Campus News

UK College of Medicine to Launch Murray Site

LEXINGTON, Ky. (Sept. 1, 2010) − The University of Kentucky College of Medicine announced today that it is close to completing a formal agreement with Murray State University to launch a regional site in the Purchase Area. This will be the second site – the first being in Morehead, Ky. – of the UK Rural Physician Leadership Program, which aims to recruit, train and retain future physicians in the state's medically underserved rural areas.

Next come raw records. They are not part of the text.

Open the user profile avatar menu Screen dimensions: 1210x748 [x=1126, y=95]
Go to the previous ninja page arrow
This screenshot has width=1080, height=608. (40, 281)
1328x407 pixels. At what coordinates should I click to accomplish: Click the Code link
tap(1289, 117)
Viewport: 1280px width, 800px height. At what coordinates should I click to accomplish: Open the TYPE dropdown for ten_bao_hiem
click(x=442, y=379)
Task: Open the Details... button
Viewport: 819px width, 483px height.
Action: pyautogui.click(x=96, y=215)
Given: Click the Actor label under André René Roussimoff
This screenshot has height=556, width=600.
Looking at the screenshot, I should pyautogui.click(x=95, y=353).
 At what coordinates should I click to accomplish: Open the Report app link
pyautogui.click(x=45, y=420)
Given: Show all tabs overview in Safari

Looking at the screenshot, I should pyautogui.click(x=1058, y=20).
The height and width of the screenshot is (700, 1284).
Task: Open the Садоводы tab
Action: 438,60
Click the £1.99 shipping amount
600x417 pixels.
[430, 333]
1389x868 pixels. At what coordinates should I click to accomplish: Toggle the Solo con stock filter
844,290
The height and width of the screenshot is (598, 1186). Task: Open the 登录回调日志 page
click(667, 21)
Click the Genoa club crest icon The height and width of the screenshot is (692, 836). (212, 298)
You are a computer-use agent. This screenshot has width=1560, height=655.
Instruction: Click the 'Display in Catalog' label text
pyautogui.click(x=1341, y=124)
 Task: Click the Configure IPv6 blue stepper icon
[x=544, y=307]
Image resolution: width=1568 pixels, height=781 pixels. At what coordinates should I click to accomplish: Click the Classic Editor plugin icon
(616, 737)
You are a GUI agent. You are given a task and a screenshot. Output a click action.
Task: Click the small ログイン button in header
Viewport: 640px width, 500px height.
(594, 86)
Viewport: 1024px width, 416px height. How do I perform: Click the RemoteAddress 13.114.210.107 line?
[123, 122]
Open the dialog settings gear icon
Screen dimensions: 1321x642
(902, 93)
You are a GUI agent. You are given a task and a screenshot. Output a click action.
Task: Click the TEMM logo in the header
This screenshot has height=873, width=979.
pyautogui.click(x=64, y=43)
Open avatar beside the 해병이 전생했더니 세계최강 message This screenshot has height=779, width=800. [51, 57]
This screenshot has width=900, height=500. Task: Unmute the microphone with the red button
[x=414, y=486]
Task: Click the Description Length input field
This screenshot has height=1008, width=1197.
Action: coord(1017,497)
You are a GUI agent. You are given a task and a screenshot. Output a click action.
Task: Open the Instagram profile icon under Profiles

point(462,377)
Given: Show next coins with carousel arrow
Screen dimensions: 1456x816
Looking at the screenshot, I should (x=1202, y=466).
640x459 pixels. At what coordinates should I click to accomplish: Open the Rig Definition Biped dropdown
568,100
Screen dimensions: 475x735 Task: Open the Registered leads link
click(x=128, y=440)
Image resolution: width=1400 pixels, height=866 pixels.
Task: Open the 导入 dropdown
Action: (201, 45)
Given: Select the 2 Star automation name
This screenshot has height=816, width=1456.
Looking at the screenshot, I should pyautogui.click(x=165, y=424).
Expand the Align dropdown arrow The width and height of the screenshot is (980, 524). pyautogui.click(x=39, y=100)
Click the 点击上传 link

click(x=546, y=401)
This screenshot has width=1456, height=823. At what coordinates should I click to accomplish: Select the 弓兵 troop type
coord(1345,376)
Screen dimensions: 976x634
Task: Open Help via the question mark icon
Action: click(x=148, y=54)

The Rural Physician Leadership Program (RPLP) is part of a plan by the college to increase class size by nearly 30 percent over the next several years. Up to 10 students will be recruited for each regional site per year, raising the class size from 113 to 123. Students currently being admitted to the UK College of Medicine will be able to participate in the program. The inaugural Murray cohort will begin training in the Purchase Area in 2014, if final agreement is completed in the coming months.

After completing their first two years of medical school – consisting of rigorous training in basic medical sciences – at UK's main campus in Lexington, RPLP students will spend their third and fourth years at the Murray site, which will work in cooperation with Murray State University and various hospitals and clinics throughout the Purchase Area. Currently, Murray-Calloway County Hospital, Lourdes Hospital, Western Baptist Hospital, Jackson Purchase Medical Center, Marshall County Hospital and Jennie Stuart Medical Center are in talks to provide hands-on medical training to RPLP students. Other health care facilities in the western part of the state potentially may become part of the program.

"The Rural Physician Leadership Track program seeks to fill a needed health care void across Kentucky," said UK President Lee T. Todd, Jr. "The state is facing a dire shortage in rural doctors, and we are excited to partner with our friends in Murray to help solve that pressing problem."

UK already has several collaborative programs in the Purchase Area, including the Center for Excellence in Rural Health. The Rural Physician Leadership Program – Murray is the logical next step for improving Kentuckians' access to quality medical care.

"Moving forward with the Physician Education Program is very important to the long-term viability of the health delivery system in Western Kentucky. This program will allow physicians to train in a rural health setting, thus enhancing the availability to recruit and achieve the mission of hospitals and other healthcare providers throughout our region," said Keith Bailey, CEO of Murray-Calloway County Hospital.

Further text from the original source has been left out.